--- Start Task data ---

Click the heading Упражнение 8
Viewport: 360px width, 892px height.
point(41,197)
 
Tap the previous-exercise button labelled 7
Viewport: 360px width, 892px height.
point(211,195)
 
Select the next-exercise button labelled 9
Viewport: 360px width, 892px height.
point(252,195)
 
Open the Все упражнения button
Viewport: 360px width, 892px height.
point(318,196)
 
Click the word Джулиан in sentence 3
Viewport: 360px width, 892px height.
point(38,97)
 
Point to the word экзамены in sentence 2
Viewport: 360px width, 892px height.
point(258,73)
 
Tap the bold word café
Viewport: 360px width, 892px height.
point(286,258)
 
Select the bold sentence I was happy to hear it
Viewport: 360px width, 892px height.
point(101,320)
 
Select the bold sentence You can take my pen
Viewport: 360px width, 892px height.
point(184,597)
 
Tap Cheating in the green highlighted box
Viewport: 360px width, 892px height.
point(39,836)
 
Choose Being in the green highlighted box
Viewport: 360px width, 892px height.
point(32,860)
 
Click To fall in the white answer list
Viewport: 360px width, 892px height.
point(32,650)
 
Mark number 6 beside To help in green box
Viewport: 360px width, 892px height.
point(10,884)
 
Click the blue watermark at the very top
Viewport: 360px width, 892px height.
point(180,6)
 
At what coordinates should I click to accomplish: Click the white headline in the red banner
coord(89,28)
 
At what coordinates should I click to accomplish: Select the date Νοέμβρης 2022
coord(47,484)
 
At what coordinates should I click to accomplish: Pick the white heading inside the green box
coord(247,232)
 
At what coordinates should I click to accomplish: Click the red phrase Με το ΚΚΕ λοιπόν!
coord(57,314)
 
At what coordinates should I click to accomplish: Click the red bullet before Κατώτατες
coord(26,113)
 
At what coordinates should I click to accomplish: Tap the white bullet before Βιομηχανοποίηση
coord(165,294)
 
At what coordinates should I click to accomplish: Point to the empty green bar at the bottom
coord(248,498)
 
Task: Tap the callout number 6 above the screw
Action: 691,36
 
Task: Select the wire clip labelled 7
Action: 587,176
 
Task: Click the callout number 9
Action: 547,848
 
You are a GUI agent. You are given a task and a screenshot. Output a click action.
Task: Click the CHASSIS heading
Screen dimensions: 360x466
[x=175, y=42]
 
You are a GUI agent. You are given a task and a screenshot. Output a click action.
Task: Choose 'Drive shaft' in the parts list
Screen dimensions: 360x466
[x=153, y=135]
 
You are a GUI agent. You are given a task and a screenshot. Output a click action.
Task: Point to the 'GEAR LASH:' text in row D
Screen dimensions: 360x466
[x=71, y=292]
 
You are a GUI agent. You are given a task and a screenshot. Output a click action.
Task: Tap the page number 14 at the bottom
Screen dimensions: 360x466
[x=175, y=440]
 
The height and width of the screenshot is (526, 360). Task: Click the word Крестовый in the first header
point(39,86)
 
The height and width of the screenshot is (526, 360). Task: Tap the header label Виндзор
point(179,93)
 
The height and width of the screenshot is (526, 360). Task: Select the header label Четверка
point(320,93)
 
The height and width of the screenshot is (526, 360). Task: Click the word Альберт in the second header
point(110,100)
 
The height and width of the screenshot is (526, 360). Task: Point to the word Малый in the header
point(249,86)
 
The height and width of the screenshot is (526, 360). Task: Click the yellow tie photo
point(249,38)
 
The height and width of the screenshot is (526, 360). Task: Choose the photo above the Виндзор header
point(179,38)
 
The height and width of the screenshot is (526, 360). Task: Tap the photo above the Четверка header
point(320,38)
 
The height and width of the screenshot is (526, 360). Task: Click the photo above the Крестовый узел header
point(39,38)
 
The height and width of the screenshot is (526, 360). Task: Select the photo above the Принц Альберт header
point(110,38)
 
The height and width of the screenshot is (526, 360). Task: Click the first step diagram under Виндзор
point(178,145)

--- End Task data ---

> **Stated exercise**
Please copy every line of the listing above that contains the string "callout", matching case exactly.

> **Result of this exercise**
Task: Tap the callout number 6 above the screw
Task: Click the callout number 9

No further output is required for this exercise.